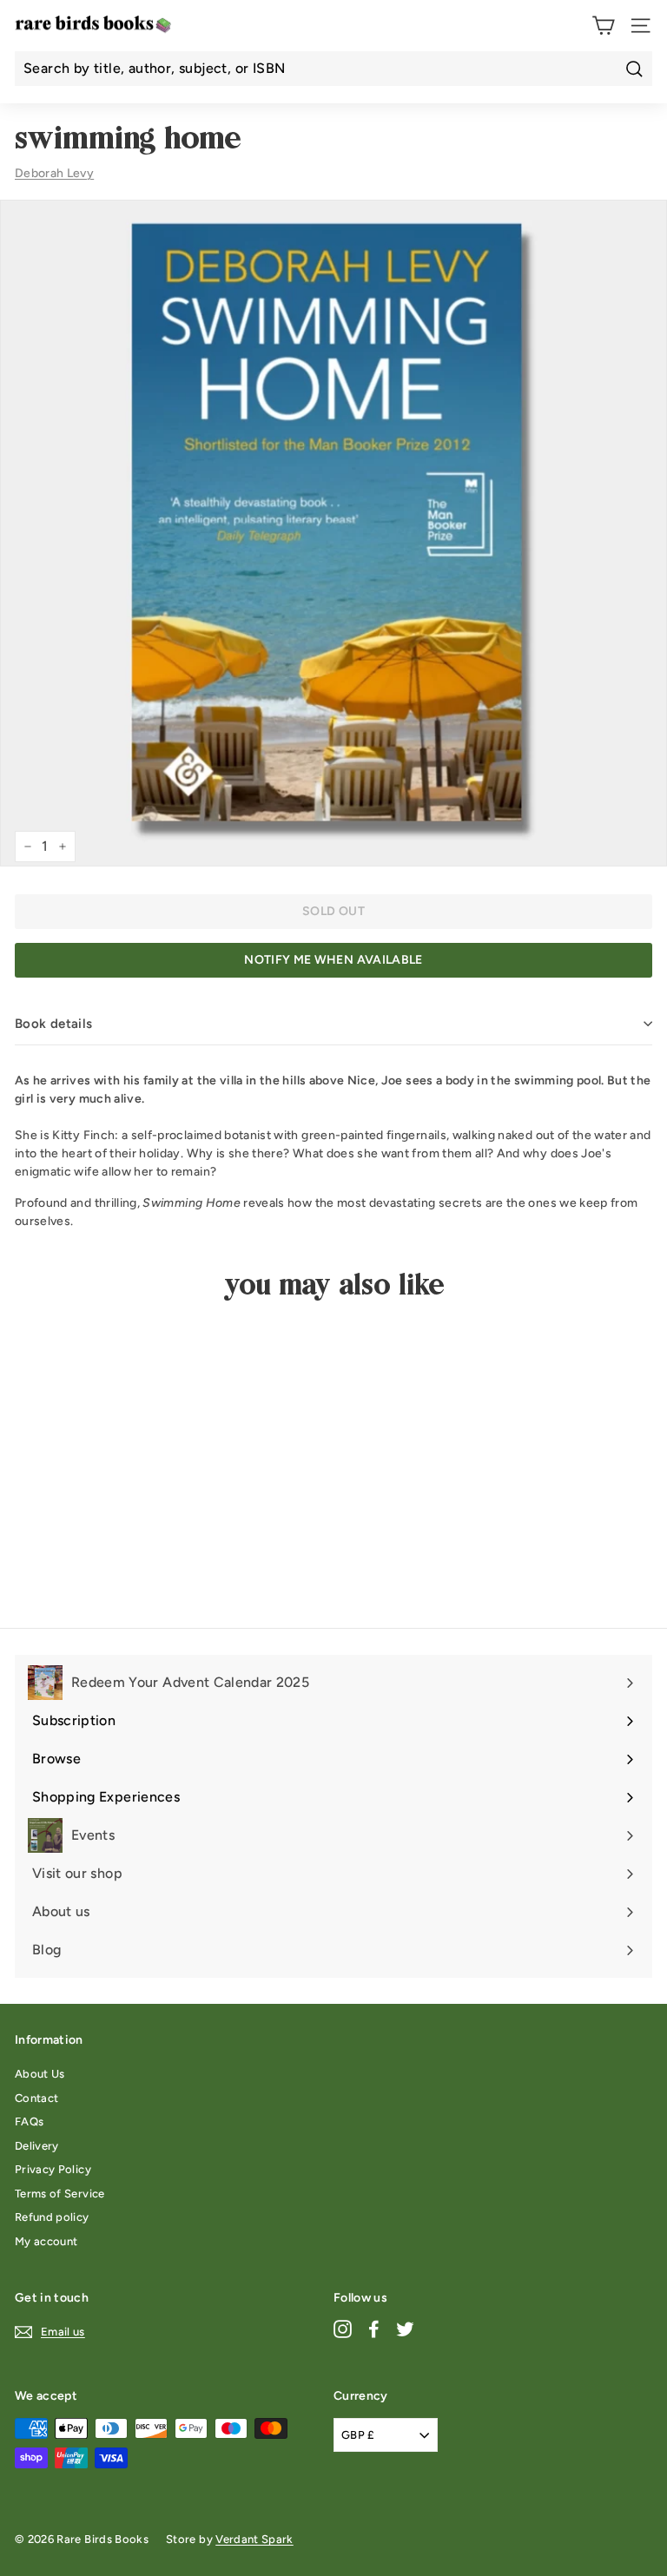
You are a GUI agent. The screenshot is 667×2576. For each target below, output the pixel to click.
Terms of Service (60, 2193)
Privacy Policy (53, 2169)
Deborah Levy (54, 173)
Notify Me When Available (333, 959)
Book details (54, 1023)
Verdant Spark (254, 2539)
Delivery (37, 2145)
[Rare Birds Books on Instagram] (343, 2329)
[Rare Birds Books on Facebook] (374, 2329)
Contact (36, 2098)
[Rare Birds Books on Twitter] (405, 2329)
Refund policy (52, 2217)
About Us (40, 2073)
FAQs (29, 2121)
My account (46, 2241)
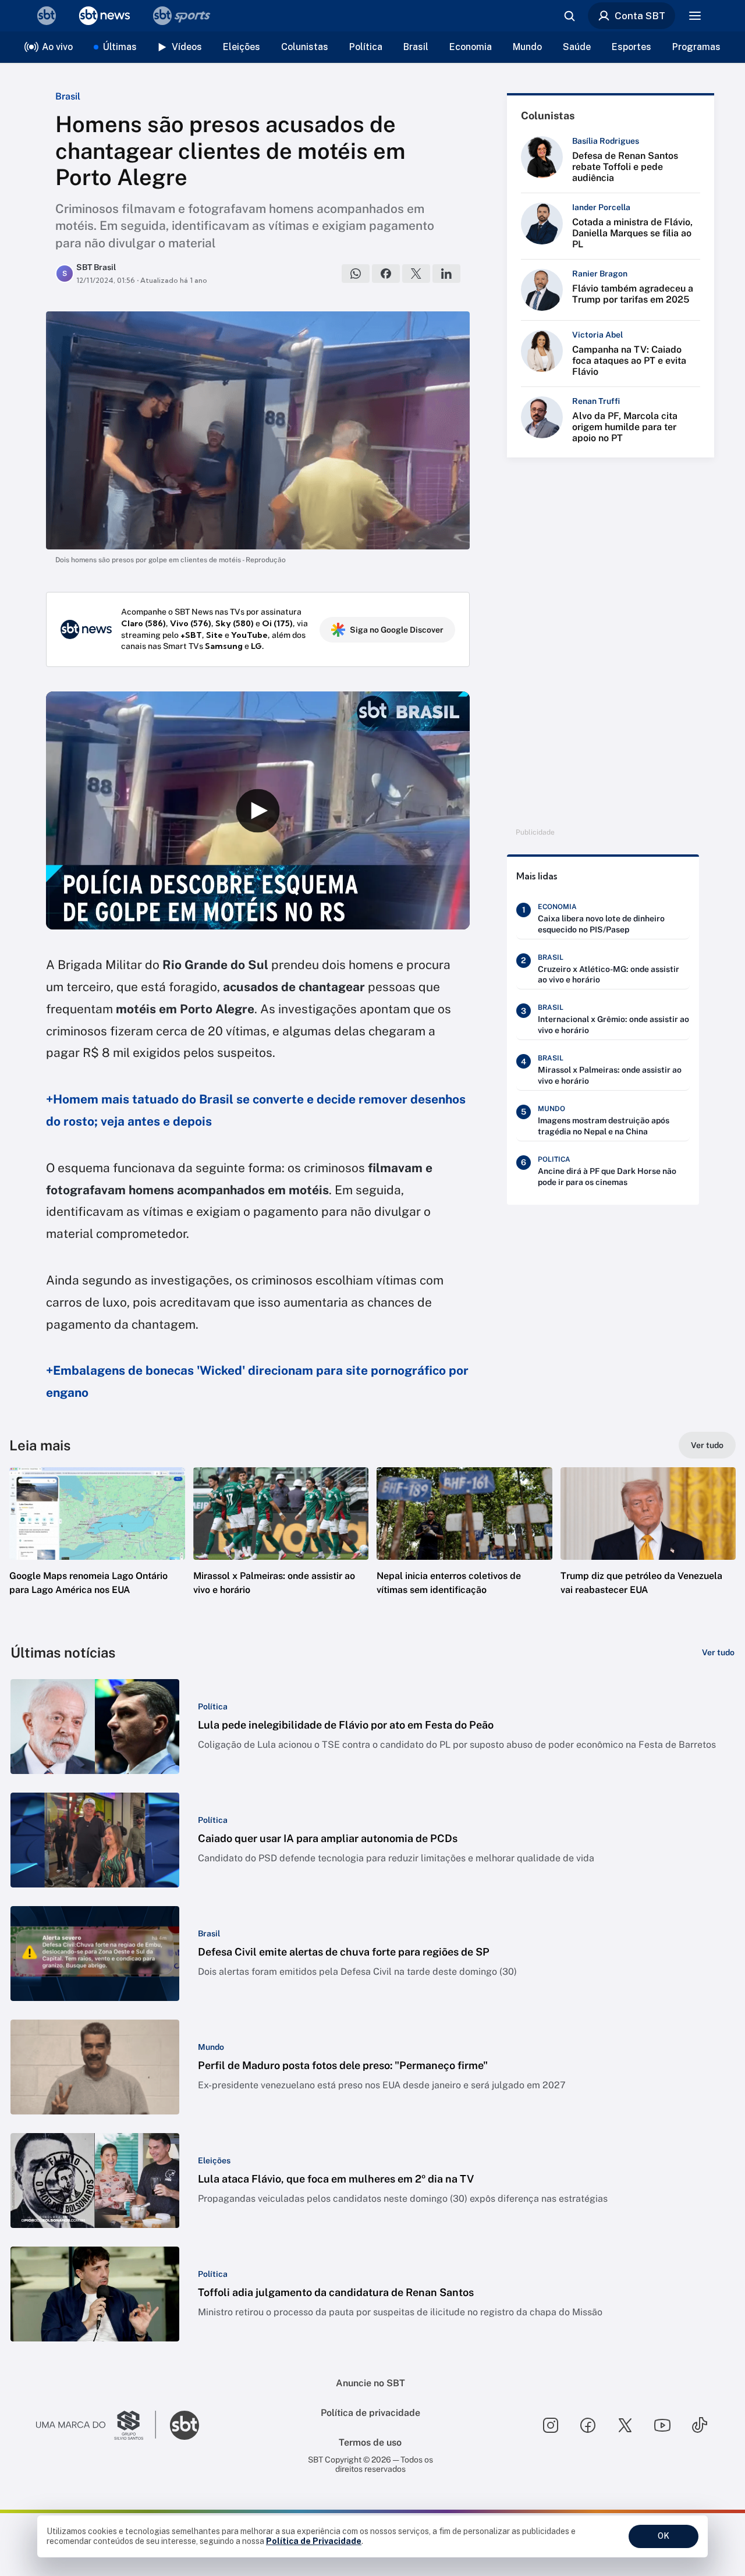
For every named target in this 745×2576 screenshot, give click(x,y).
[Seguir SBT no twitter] (625, 2425)
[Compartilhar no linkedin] (446, 273)
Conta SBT (640, 16)
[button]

..........

- What needs to be done -
Copy, without the pictures, exactly the lines from the line with "[Rare Birds Books on Facebook] (374, 2329)" through the end of the material above, both ends included.

- Solution for this problem -
[Rare Birds Books on Facebook] (374, 2329)
Contact (36, 2098)
[Rare Birds Books on Twitter] (405, 2329)
Refund policy (52, 2217)
About Us (40, 2073)
FAQs (29, 2121)
My account (46, 2241)
For every named target in this 745×2576 screenshot, give click(x,y).
[Seguir SBT no twitter] (625, 2425)
[Compartilhar no linkedin] (446, 273)
Conta SBT (640, 16)
[button]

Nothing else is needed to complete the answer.